**EXERCISE INPUTS**
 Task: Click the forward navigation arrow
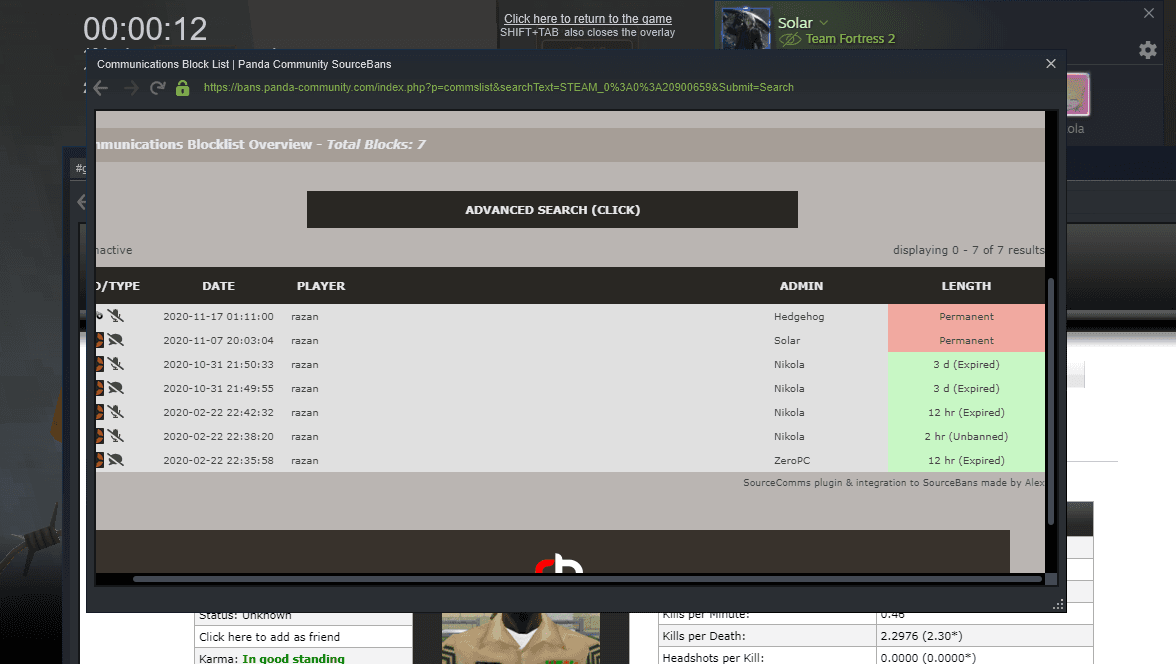click(130, 88)
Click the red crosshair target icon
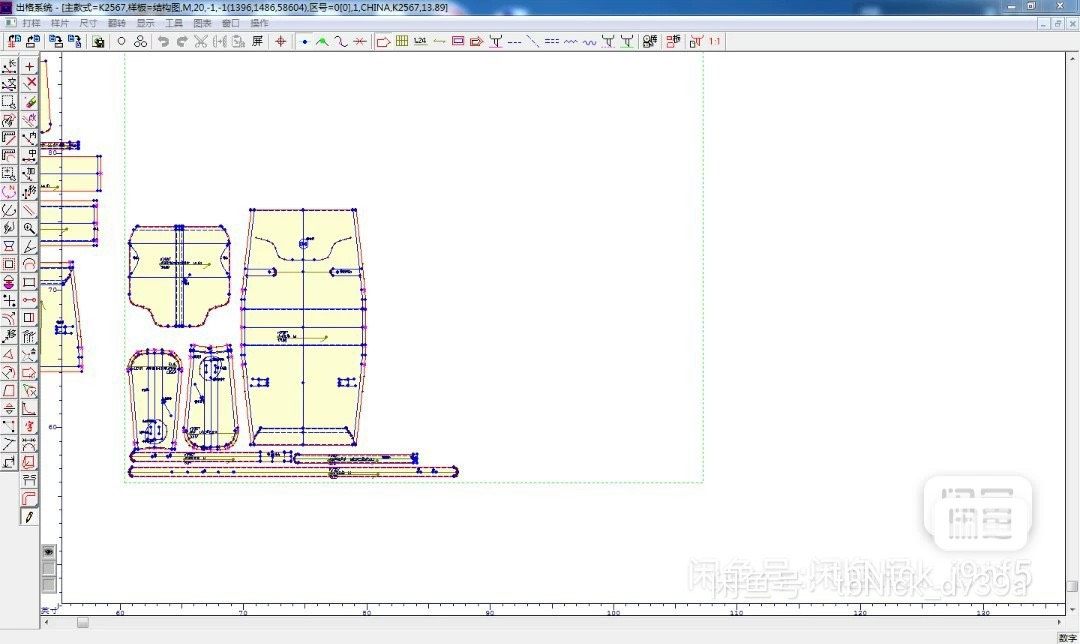 [x=281, y=42]
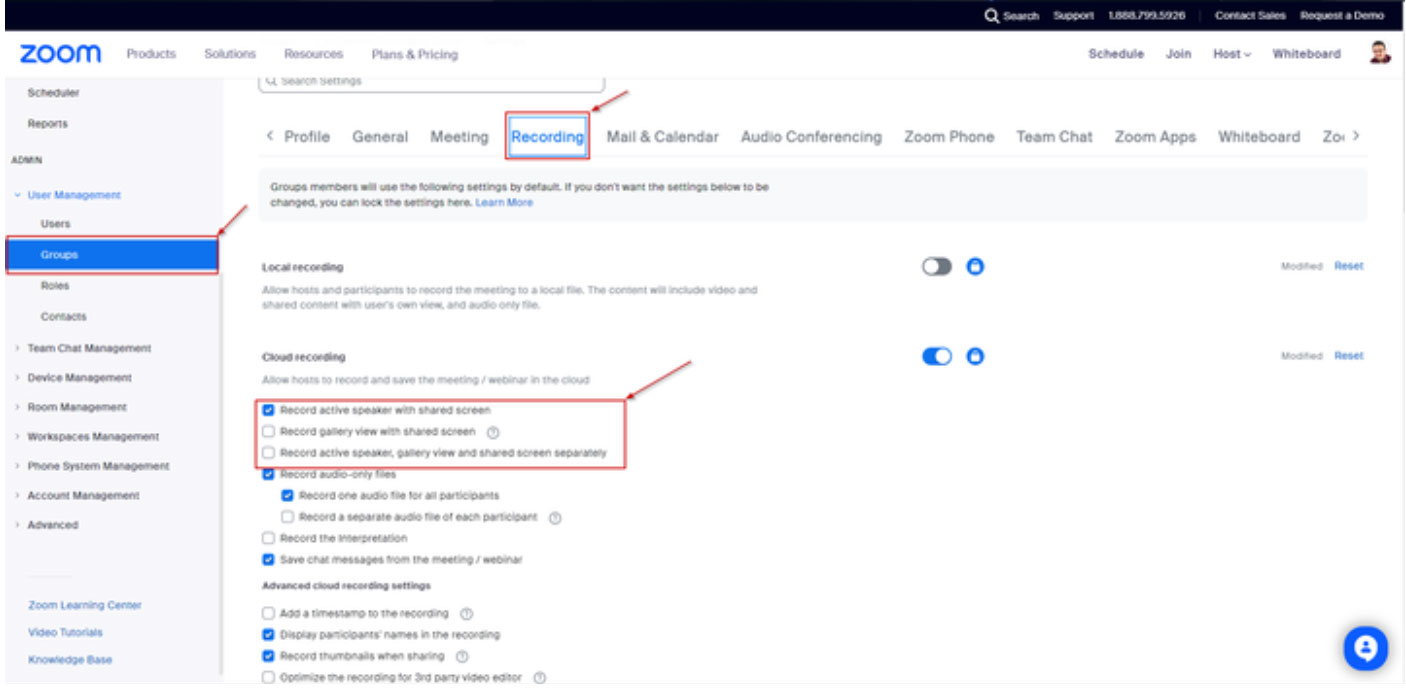Image resolution: width=1406 pixels, height=688 pixels.
Task: Click the lock icon next to Cloud recording
Action: (x=973, y=355)
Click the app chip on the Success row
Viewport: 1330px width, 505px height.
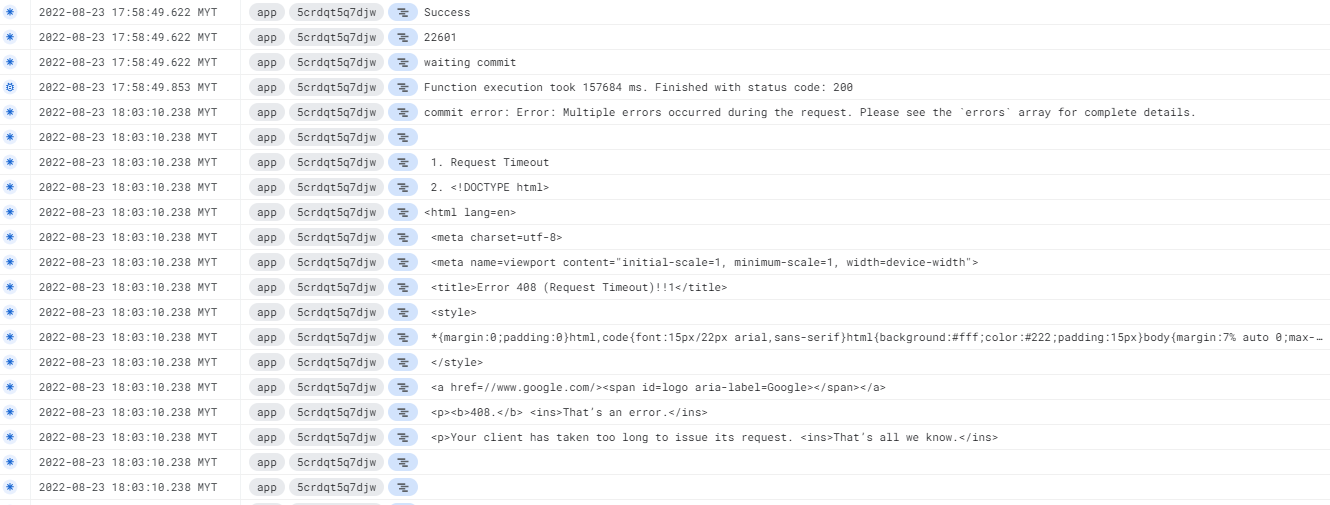point(266,12)
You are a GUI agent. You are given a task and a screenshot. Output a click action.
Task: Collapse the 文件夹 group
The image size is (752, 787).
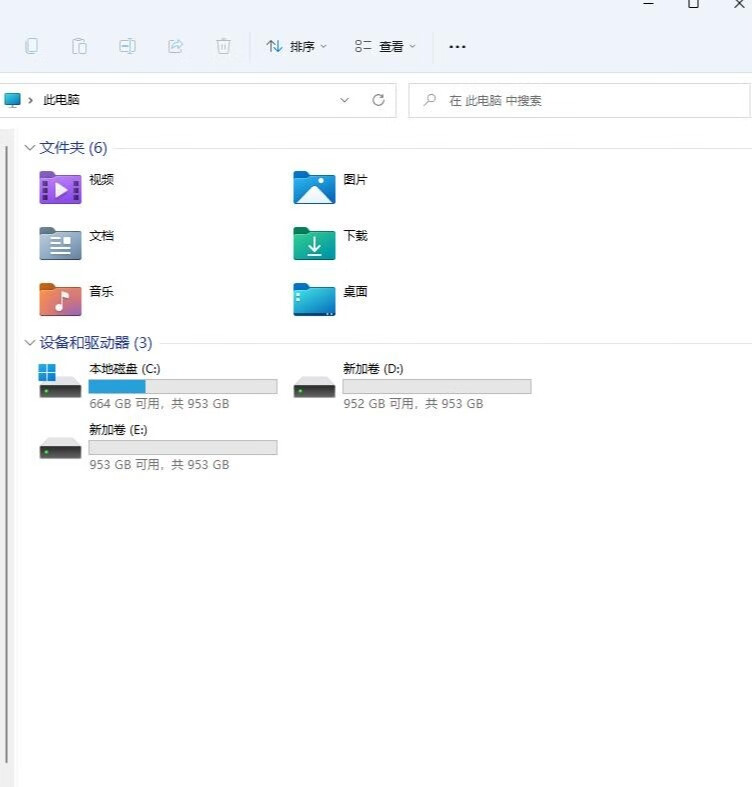30,148
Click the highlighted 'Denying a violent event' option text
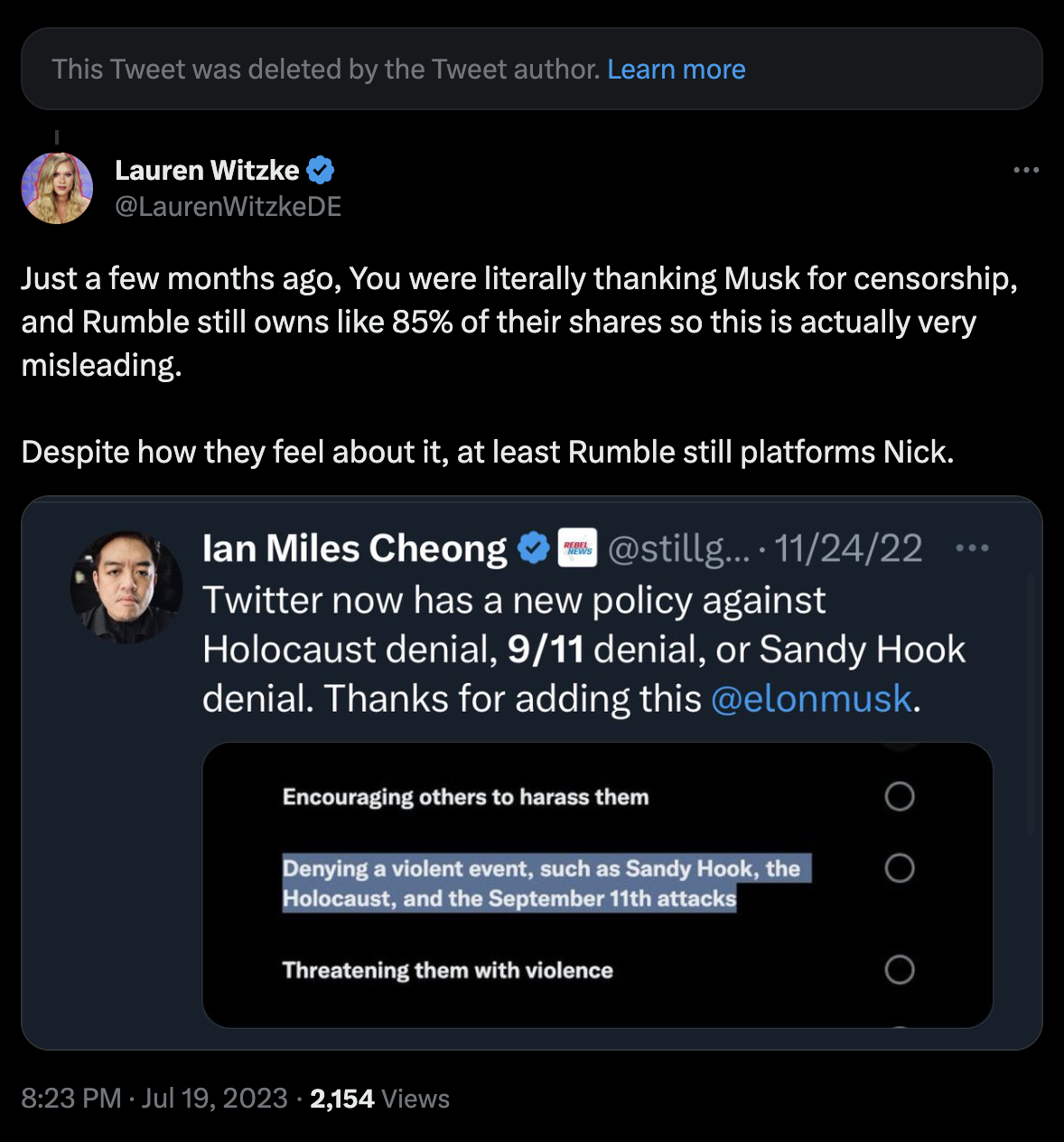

**TASK TO COMPLETE**
Retype the full listing above precisely. Exclude each picture you find in it.

**EXPECTED ANSWER**
 Task: Click the forward navigation arrow
click(130, 88)
Click the red crosshair target icon
 [x=281, y=42]
Image resolution: width=1406 pixels, height=688 pixels.
Task: Click the lock icon next to Cloud recording
Action: (x=973, y=355)
Click the app chip on the Success row
Viewport: 1330px width, 505px height.
point(266,12)
You are a GUI agent. You are given a task and a screenshot. Output a click action.
Task: Collapse the 文件夹 group
The image size is (752, 787).
30,148
Click the highlighted 'Denying a violent event' option text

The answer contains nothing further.